The brand new Hosmer Elementary School recently opened its doors, but the main classroom building of the old one remains standing. It will soon be torn down and it will have some impacts on the neighborhood, including cutting off water for a period.

Tom Finnegan from Hill International told the School Building Committee on Wednesday that the demolition of the old building will soon begin.

“Asbestos abatement of the Z Section (the old building) has been completed,” Finnegan said. “We are currently getting all the utilities disconnected and signed off, and the demolition permit is in the works. We hope to start demolition by late April.”

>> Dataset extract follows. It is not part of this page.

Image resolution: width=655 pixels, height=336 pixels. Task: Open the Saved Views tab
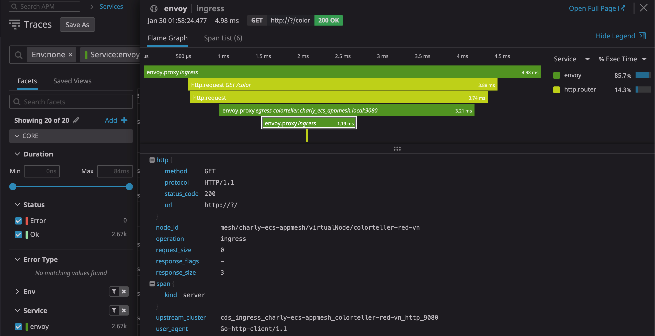pyautogui.click(x=72, y=81)
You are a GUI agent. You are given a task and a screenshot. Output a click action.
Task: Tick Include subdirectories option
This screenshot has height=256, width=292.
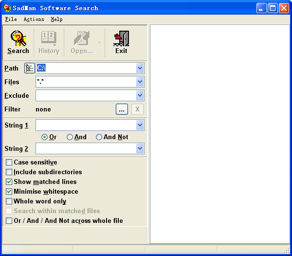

Part of the utility work will include cutting off the water supply, which will require shutting down the water in the neighborhood near the school

“We need to disconnect the water to the Z section. It requires us to cut back to the main, shut the main off. It will disrupt water to a few neighbors,” Finnegan said. “They will cut out a section of pipe and put a new section of pipe in and turn water back on. It will probably be late at night. It will be scheduled in the evening and (water will) be on by morning.”

Finnegan said the work will likely take place the week of April 25, and neighbors should get notification at least 48 hours ahead of time.

The demolition of the old Hosmer will take about two months, Finnegan said. Taking down the building will take about three to four weeks, and another month will be spent cleaning up the debris and removing the foundation.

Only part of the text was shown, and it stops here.